Solved: CHEMISTRY Question for NEET

NEET CHEMISTRYMedium

$K_p$ for the following reaction is $3.0$ at $1000\text{ K}$ . $\text{CO}_2(g) + \text{C}(s) \rightleftharpoons 2\text{CO}(g)$ The value of $K_c$ for the reaction at the same temperature is: (Given: $R = 0.083\text{ L bar K}^{-1} \text{mol}^{-1}$ )

0.36

$3.6 \times 10^{-2}$

$3.6 \times 10^{-3}$

3.6

Step-by-Step Solution

For the given reaction: $\text{CO}_2(g) + \text{C}(s) \rightleftharpoons 2\text{CO}(g)$

The relationship between equilibrium constants $K_p$ and $K_c$ is given by the equation: $K_p = K_c(RT)^{\Delta n}$

where $\Delta n$ is the change in the number of moles of gaseous products and gaseous reactants. For the reaction, $\Delta n = \text{moles of gaseous products} - \text{moles of gaseous reactants}$ $\Delta n = 2 - 1 = 1$ (Carbon is in the solid state, so it is not included)

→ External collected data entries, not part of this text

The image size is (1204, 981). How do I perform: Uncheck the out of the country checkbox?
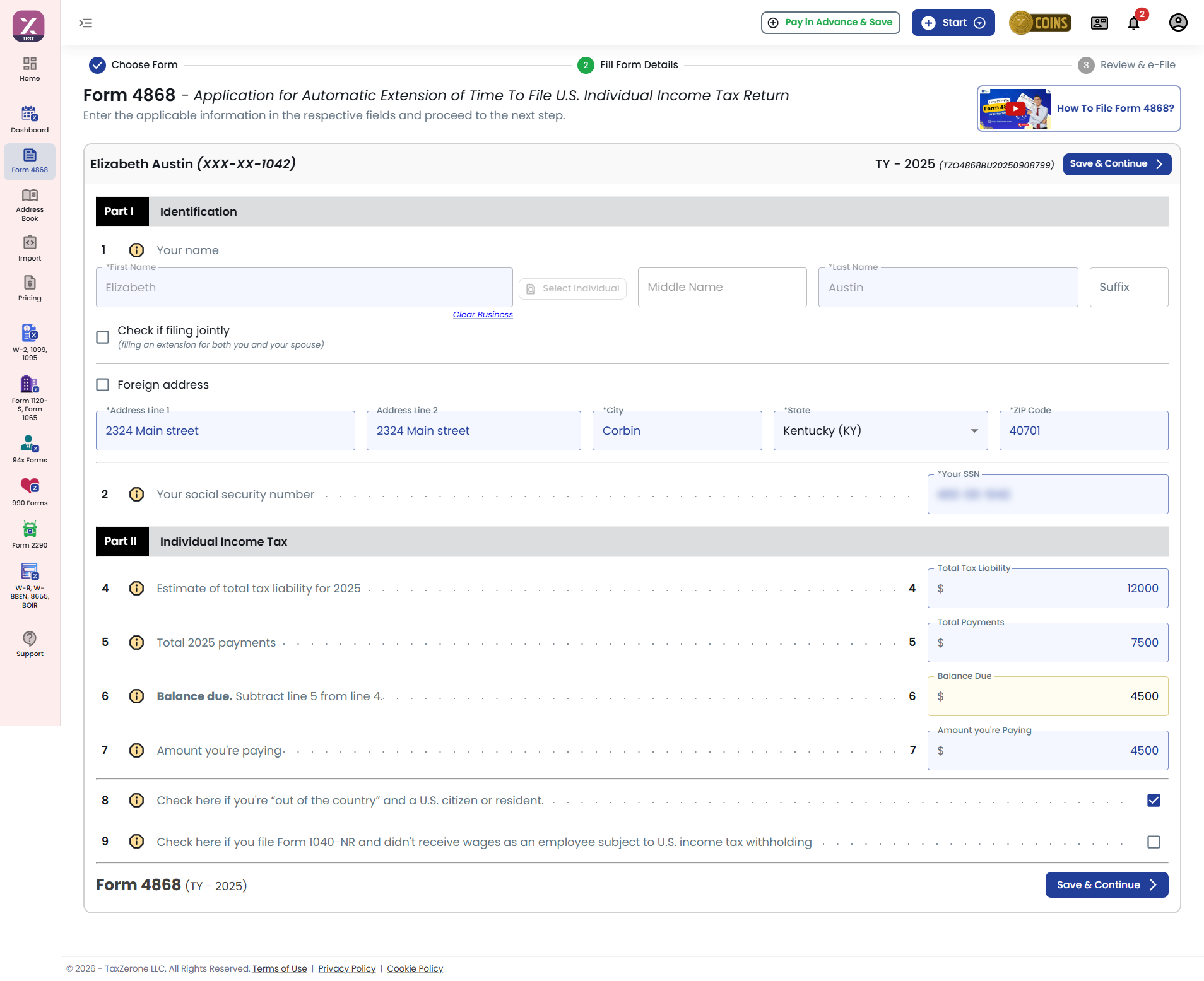click(1154, 801)
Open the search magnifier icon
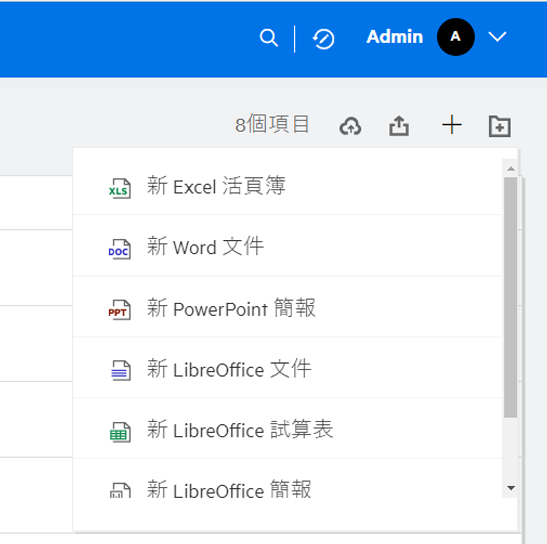Image resolution: width=547 pixels, height=544 pixels. point(269,38)
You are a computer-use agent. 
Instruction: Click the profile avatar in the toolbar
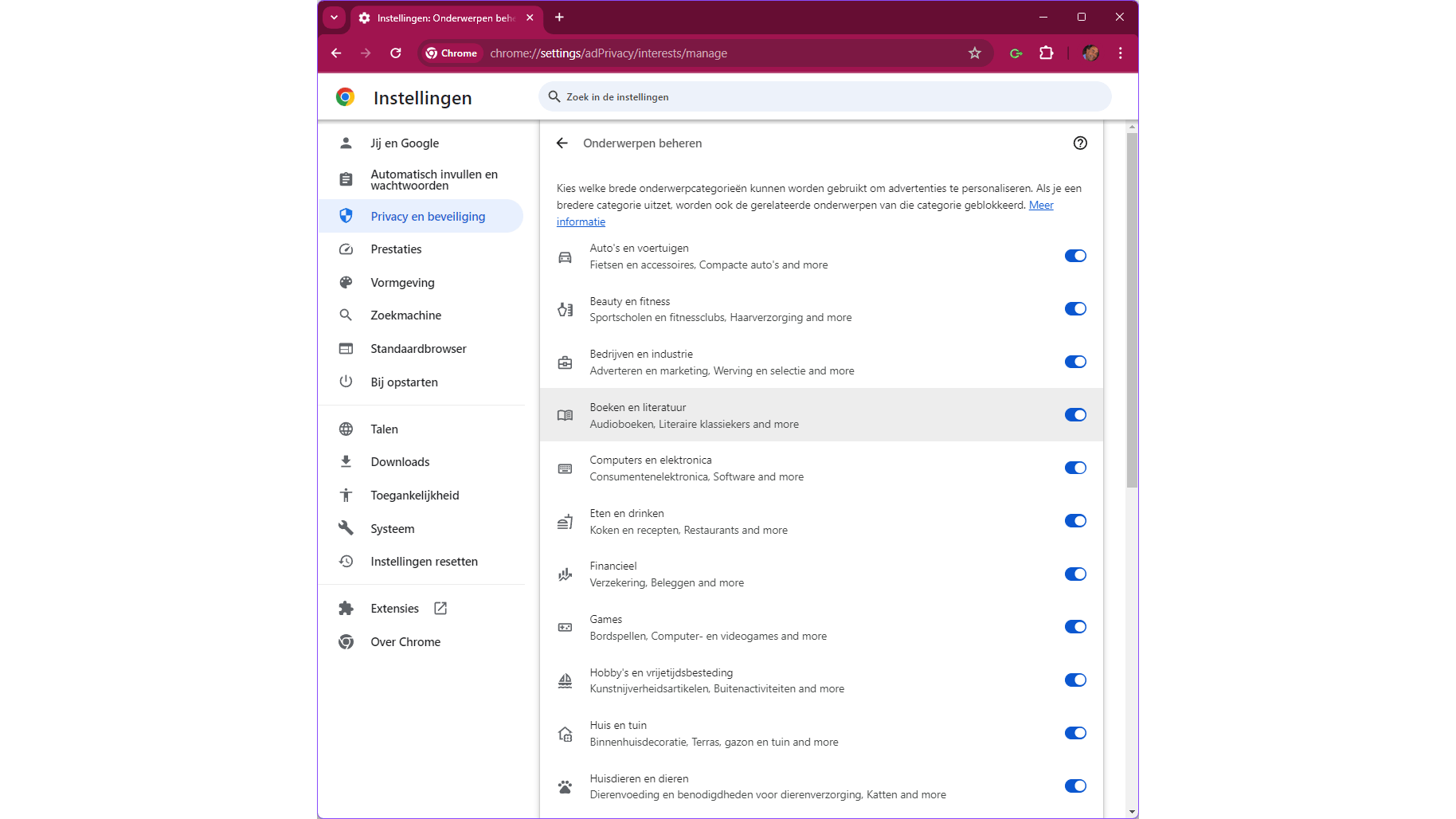pos(1091,53)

Given values: $K_p = 3.0$ $R = 0.083\text{ L bar K}^{-1} \text{mol}^{-1}$ $T = 1000\text{ K}$

Substitute the values into the equation: $3.0 = K_c (0.083 \times 1000)^1$ $3.0 = K_c (83)$ $K_c = \frac{3.0}{83}$ $K_c \approx 0.03614$ $K_c \approx 3.6 \times 10^{-2}$

Thus, the value of $K_c$ is $3.6 \times 10^{-2}$ .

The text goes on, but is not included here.